* **WHAT YOU SHOULD DO**: Among the records below, find the line with "Open the Ricerca Comando dropdown" and the line with "Task: Click the highest peak on price line". Set down both and every line between, exactly and with no pictures, but nothing else.
*** Opening SOURCE MATERIAL ***
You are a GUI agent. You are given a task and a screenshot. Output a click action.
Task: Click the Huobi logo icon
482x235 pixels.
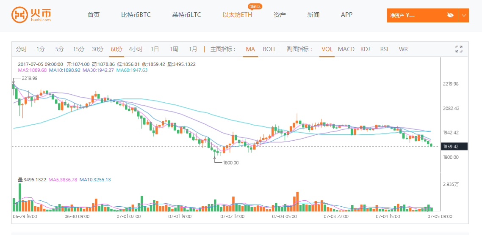pos(19,15)
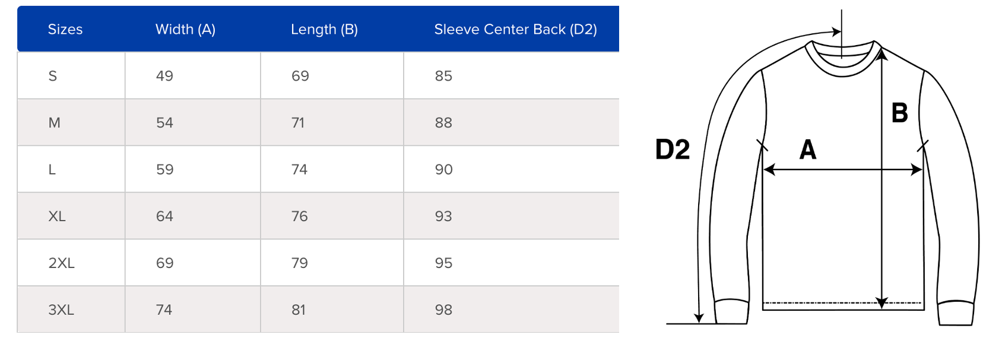The width and height of the screenshot is (1002, 338).
Task: Click width value 64 for size XL
Action: pos(164,216)
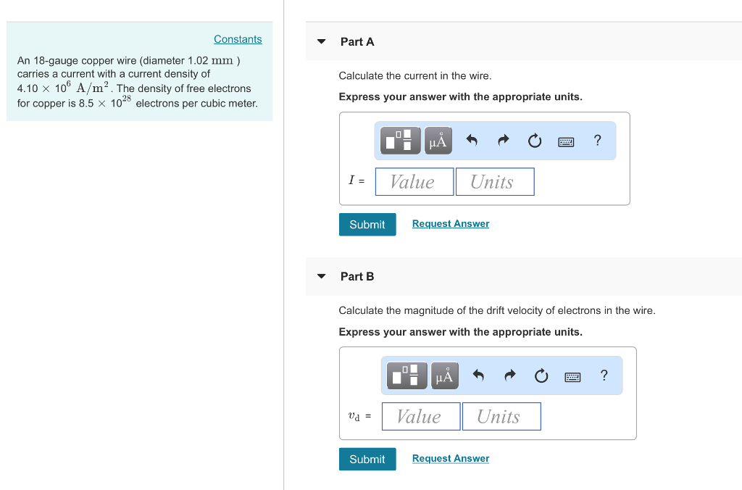Image resolution: width=742 pixels, height=490 pixels.
Task: Collapse the Part B section
Action: 322,276
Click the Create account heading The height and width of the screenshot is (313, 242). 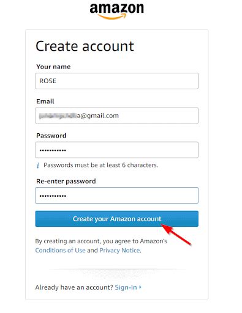pos(85,46)
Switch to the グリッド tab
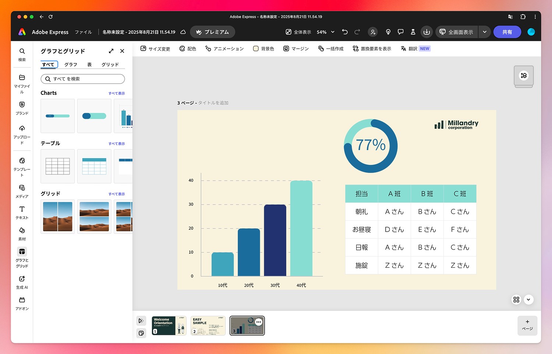Viewport: 552px width, 354px height. [x=110, y=64]
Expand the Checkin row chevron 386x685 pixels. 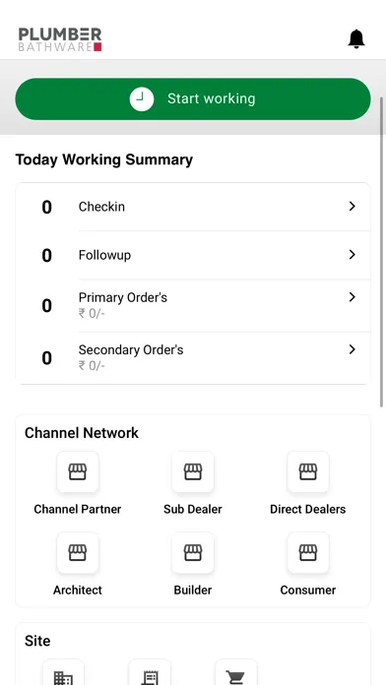click(x=353, y=207)
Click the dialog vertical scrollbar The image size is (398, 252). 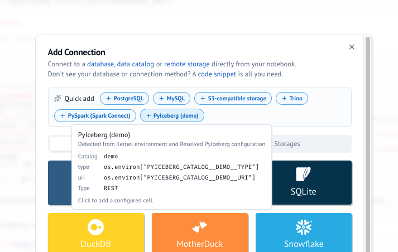pyautogui.click(x=367, y=144)
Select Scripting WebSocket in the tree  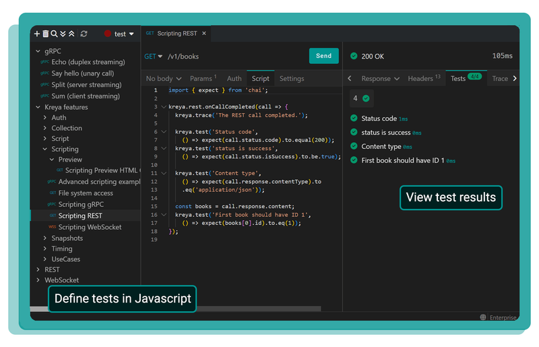tap(90, 227)
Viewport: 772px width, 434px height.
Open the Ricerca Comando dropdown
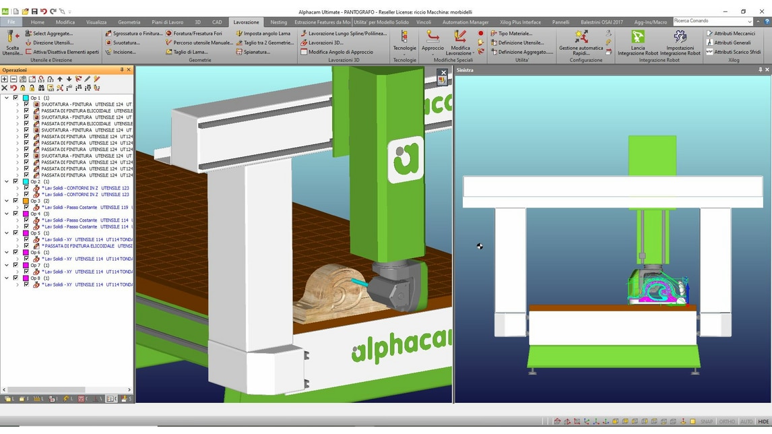pyautogui.click(x=751, y=21)

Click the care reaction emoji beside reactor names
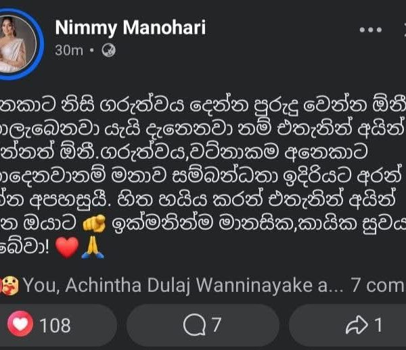pos(9,286)
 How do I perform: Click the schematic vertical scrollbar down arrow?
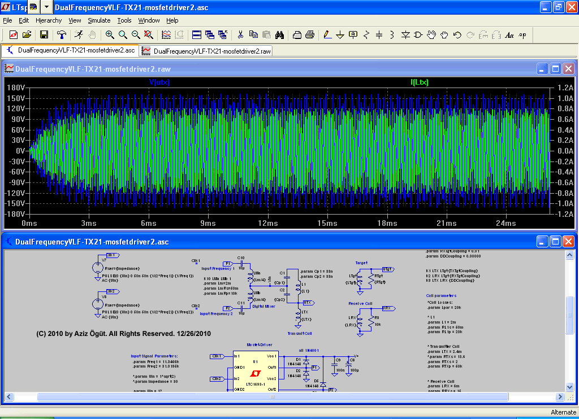click(x=570, y=387)
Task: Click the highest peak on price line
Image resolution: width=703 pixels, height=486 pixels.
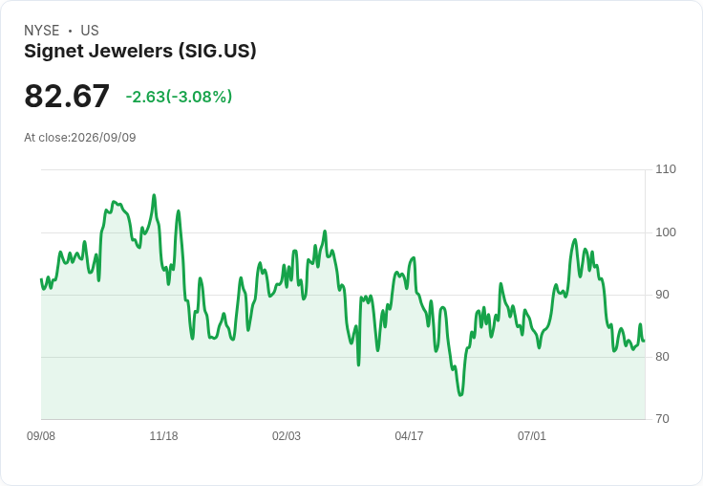Action: click(154, 195)
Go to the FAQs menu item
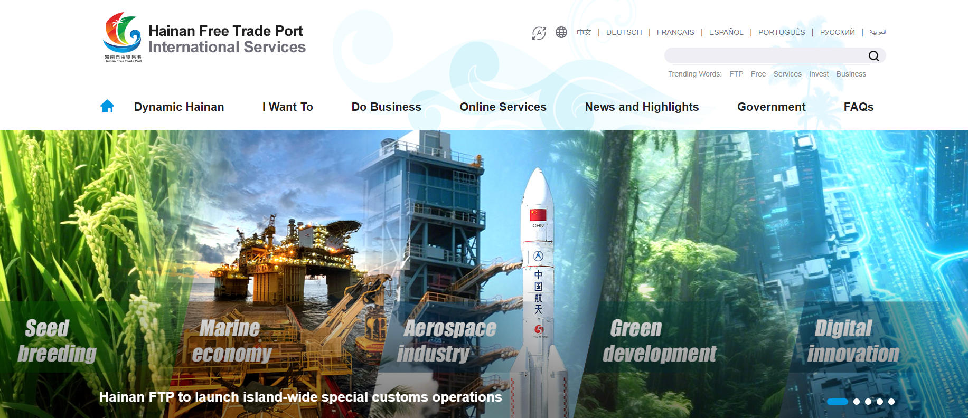Image resolution: width=968 pixels, height=418 pixels. pyautogui.click(x=858, y=107)
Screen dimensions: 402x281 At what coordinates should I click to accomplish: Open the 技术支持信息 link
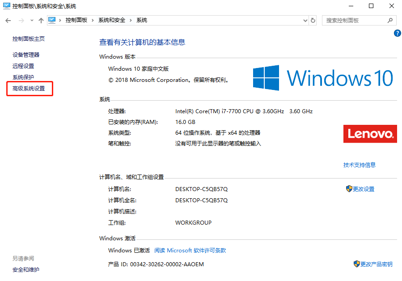point(359,165)
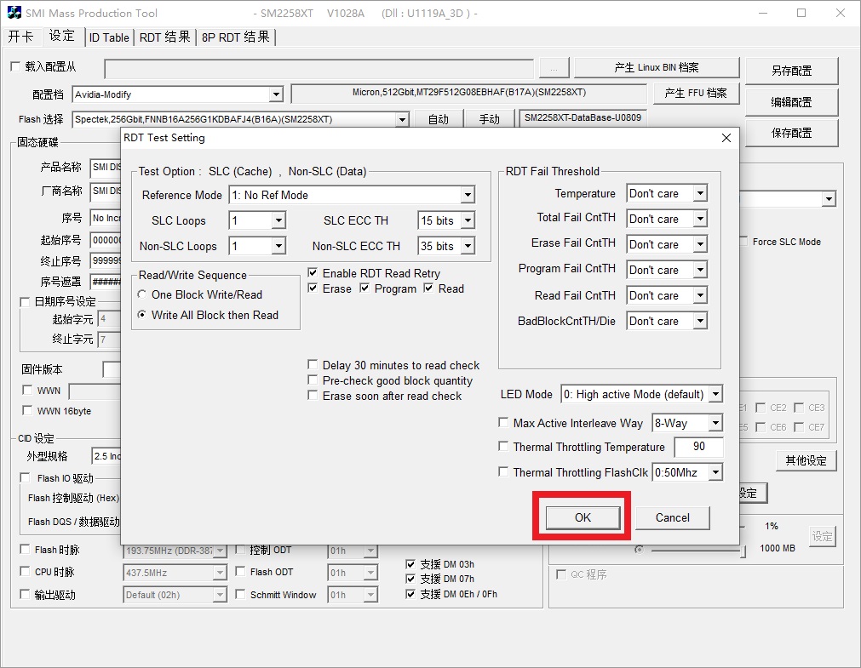Select One Block Write/Read option

[x=142, y=294]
*** Closing SOURCE MATERIAL ***
* **SOLUTION**:
Open the Ricerca Comando dropdown
pyautogui.click(x=751, y=21)

Click the care reaction emoji beside reactor names
pos(9,286)
 How do I perform: Click the schematic vertical scrollbar down arrow?
click(x=570, y=387)
Task: Click the highest peak on price line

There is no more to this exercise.